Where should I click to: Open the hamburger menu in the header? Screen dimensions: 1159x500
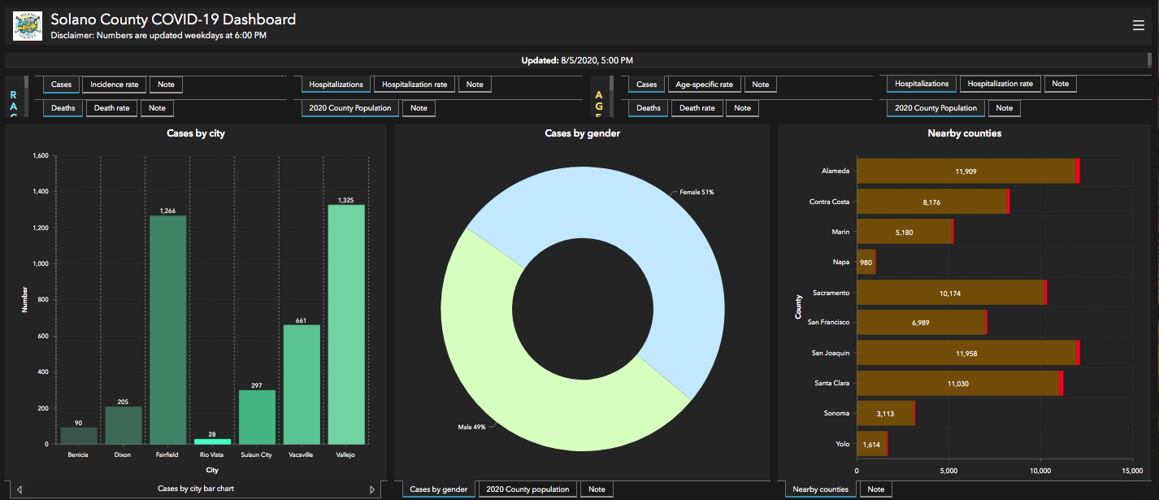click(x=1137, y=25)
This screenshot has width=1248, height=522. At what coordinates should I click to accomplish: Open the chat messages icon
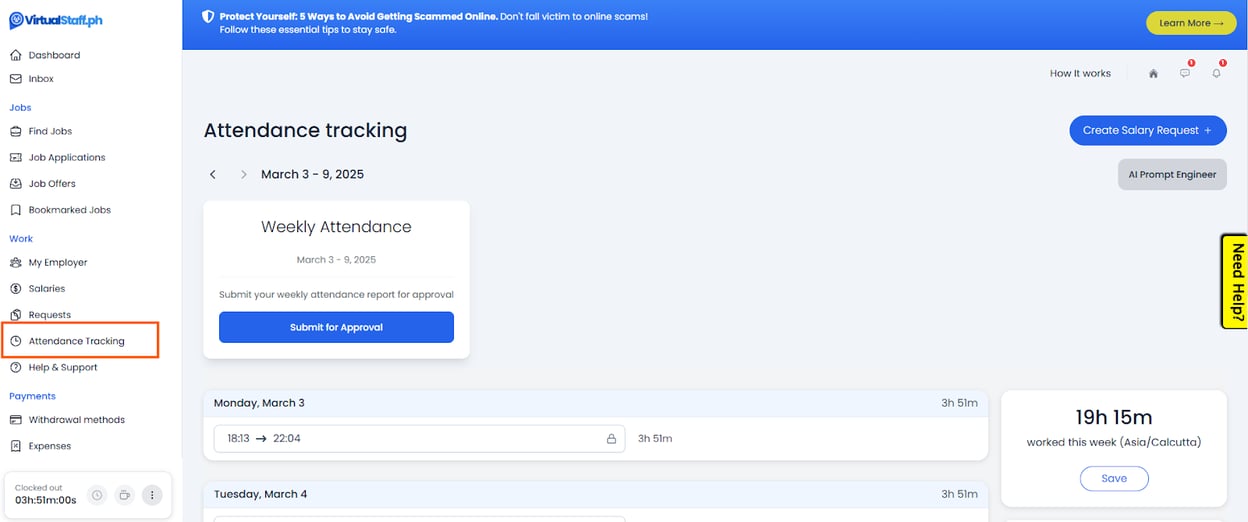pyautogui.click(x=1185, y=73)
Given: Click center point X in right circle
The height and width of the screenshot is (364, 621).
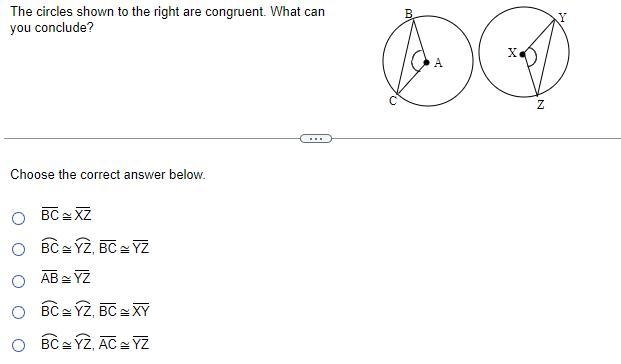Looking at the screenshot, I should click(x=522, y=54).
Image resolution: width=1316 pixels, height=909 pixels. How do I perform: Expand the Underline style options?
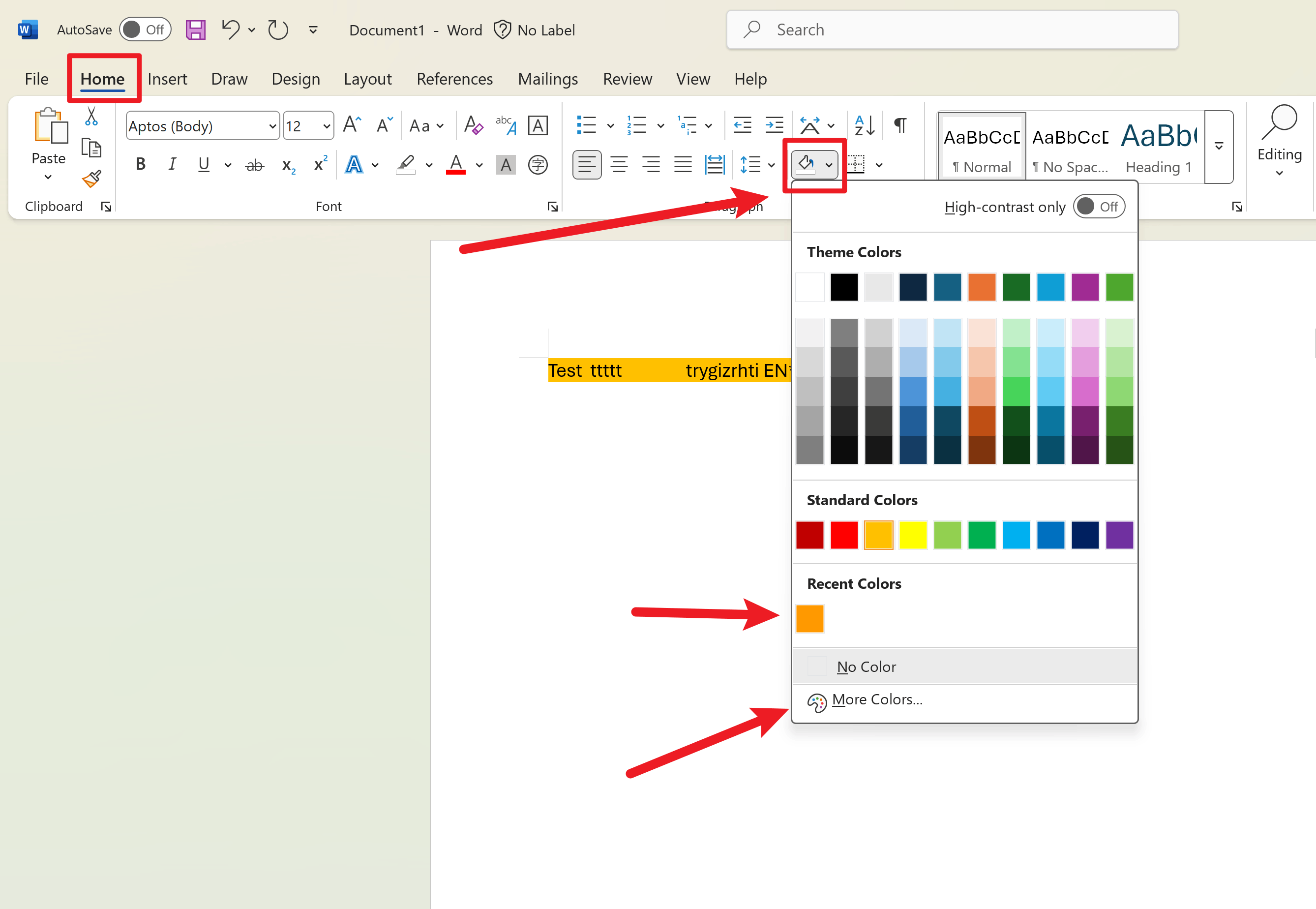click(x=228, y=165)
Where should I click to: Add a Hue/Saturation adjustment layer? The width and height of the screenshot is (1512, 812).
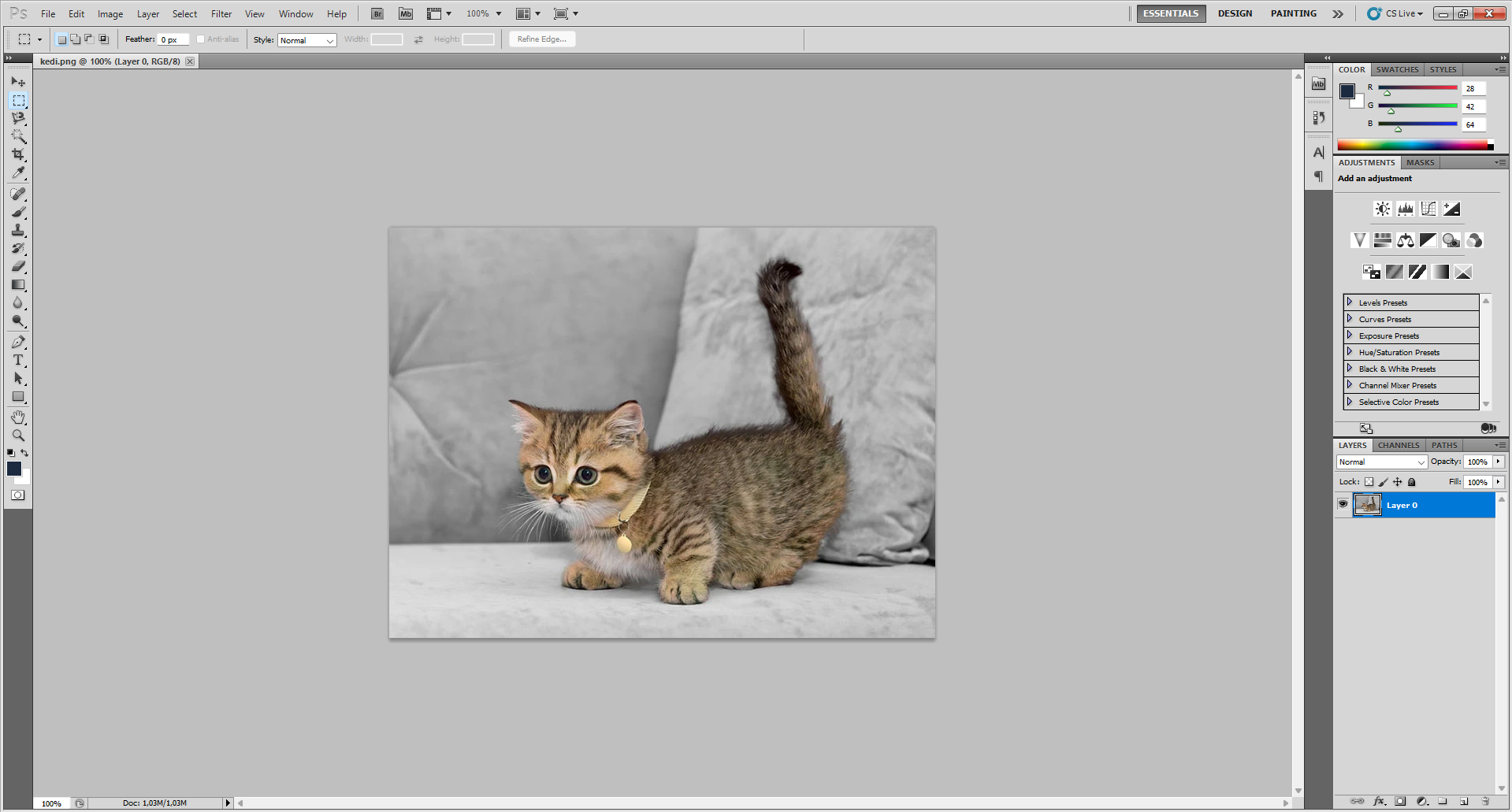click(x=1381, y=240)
--
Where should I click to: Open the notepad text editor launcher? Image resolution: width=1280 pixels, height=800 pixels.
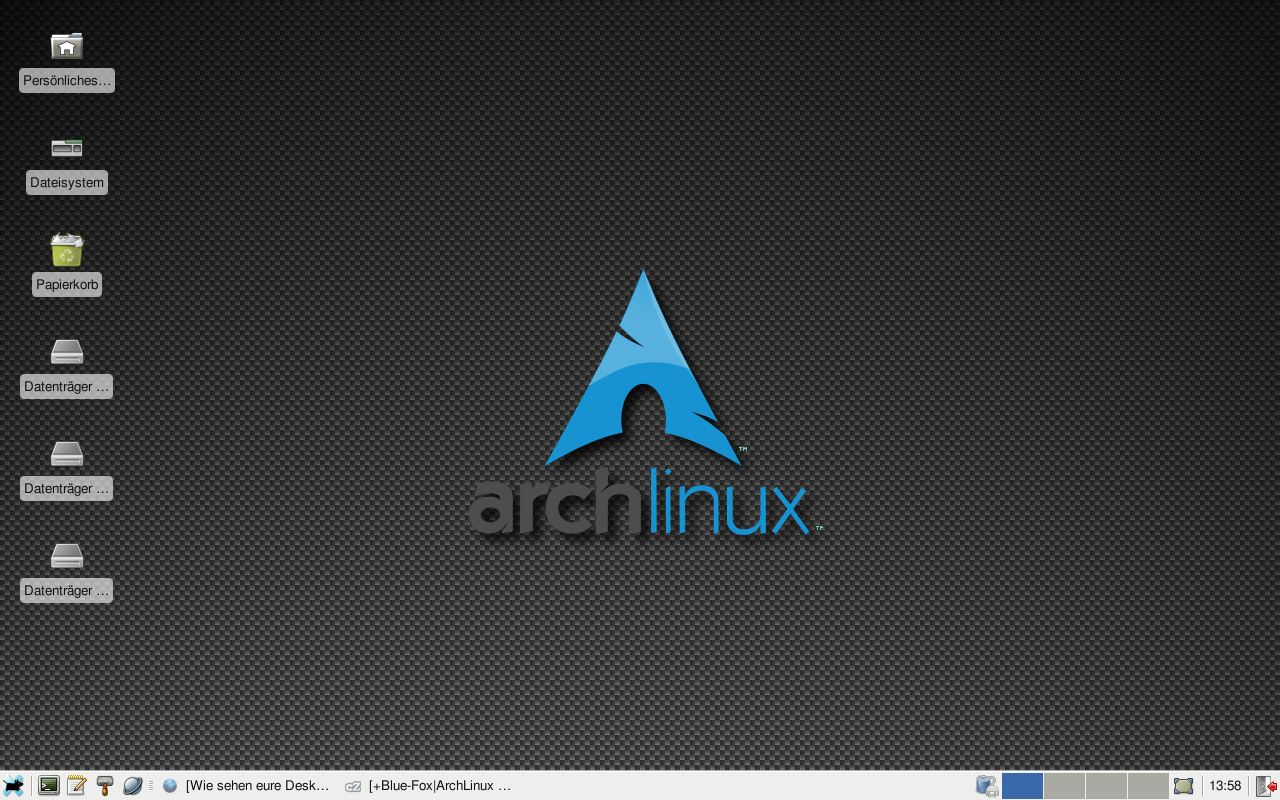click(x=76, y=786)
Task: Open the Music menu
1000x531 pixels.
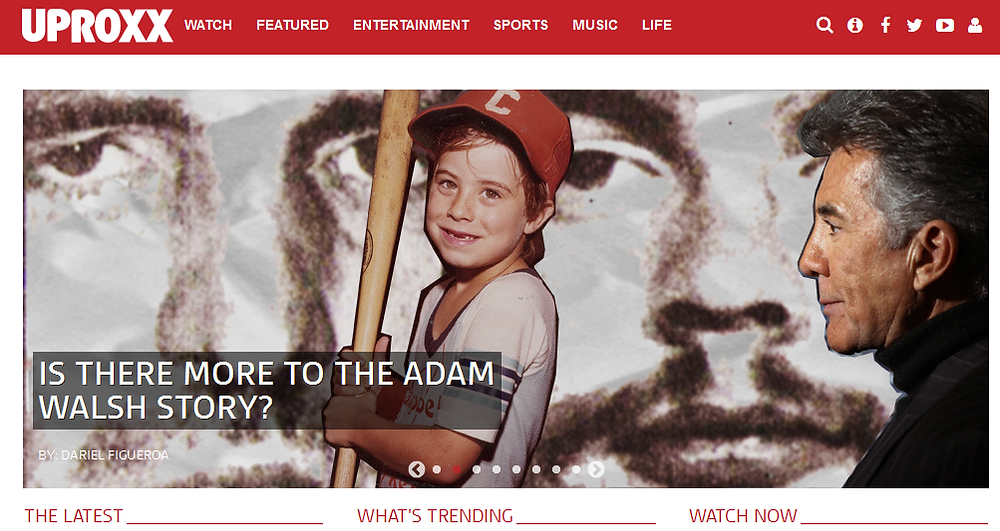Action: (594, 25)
---
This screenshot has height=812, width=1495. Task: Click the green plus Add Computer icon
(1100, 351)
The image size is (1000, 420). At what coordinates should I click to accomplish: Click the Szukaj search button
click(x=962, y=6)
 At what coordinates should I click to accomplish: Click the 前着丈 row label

What is expected: Which lines above contain the word "Task"? Copy each of them in full.

Result below:
Task: Open the Music menu
This screenshot has height=812, width=1495. Task: Click the green plus Add Computer icon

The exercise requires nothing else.